Structure and tensile/wear properties of microarc oxidation ceramic coatings on aluminium alloy

WEI Tong-bo(魏同波), YAN Feng-yuan(阎逢元), LIU Wei-min(刘维民), TIAN Jun(田 军)

(State Key Laboratory of Solid Lubrication, Lanzhou Institute of Chemical Physics,Chinese Academy of Sciences, Lanzhou 730000, China)

Abstract: Thick and hard ceramic coatings were prepared on the Al-Cu-Mg alloy by microarc oxidation in alkali-silicate electrolytic solution. The thickness and microhardness of the oxide coatings were measured. The influence of current density on the growth rate of the coating was examined. The microstructure and phase composition of the coatings were investigated by means of scanning electron microscopy, energy dispersive spectroscopy, and X-ray diffraction. Moreover, the tensile strength of the Al alloy before and after microarc oxidation treatment were tested, and the fractography and morphology of the oxide coatings were observed using scanning electron microscope. It is found that the current density considerably influences the growth rate of the microarc oxidation coatings. The oxide coating is mainly composed of α-Al₂O₃ and γ-Al₂O₃, while high content of Si is observed in the superficial layer of the coating. The cross-section microhardness of 120μm thick coating reaches the maximum at distance of 35μm from the substrate/coating interface. The tensile strength and elongation of the coated Al alloy significantly decrease with increasing coating thickness. The microarc oxidation coatings greatly improve the wear resistance of Al alloy, but have high friction coefficient which changes in the range of 0.7-0.8. Under grease lubricating, friction coefficient is only 0.15 and wear loss is less than 1/10 of the loss under dry friction.

Key words: microarc oxidation; ceramic coatings; aluminium alloys CLC number: TG174.453

Document code: A

1 INTRODUCTION

Aluminium and its alloys have found wide application in engineering, owing to their good specific strength and light mass. However, a poor surface hardness and a relatively low yield strength of aluminium alloys make these materials vulnerable to wear in high load situations, which limits their practical use. Microarc oxidation (MAO), also called plasma electrolytic oxidation (PEO), is a novel technique developed to produce hard ceramic coatings on valve metals such as Al, Ti, Mg and their alloys^[1-4], which is characterized by a high temperature of 10³-10⁴K and a high local pressure of 10²-10³MPa in discharge channels^[5]. With the introduction of hard ceramic coatings by means of microarc oxidation, wear resistance, corrosion resistance, mechanical strength, and electrical insulation of metals and their alloys can be effectively increased^[6-12]. This is especially true for Al and its alloys, which is imperative to extend the application fields of Al alloys in aerospace, automotive, and textile engineering, etc^{[13, 14]}. However, the effect of microarc oxidation on the mechanical properties of Al alloys has not been well explored, which is critical to the practical use of Al alloys subjected to microarc oxidation treatment. With this perspective in mind, thick oxide coatings were fabricated on Al alloys by the MAO process. The influence of current density on the growth rate of the oxide coating was studied. The microstructure, phase composition, and mechanical properties of oxide coatings were analysed, with an emphasis placed on the effect of the MAO treatment on the tensile and antiwear properties of the alloy.
* * * *
In the paper on microarc oxidation coatings, what friction coefficient is reported under grease lubrication?

- [Data provided]:
* * * *
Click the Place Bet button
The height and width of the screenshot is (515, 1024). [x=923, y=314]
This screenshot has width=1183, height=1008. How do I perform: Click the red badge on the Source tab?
* * * *
- [Response]: 0.15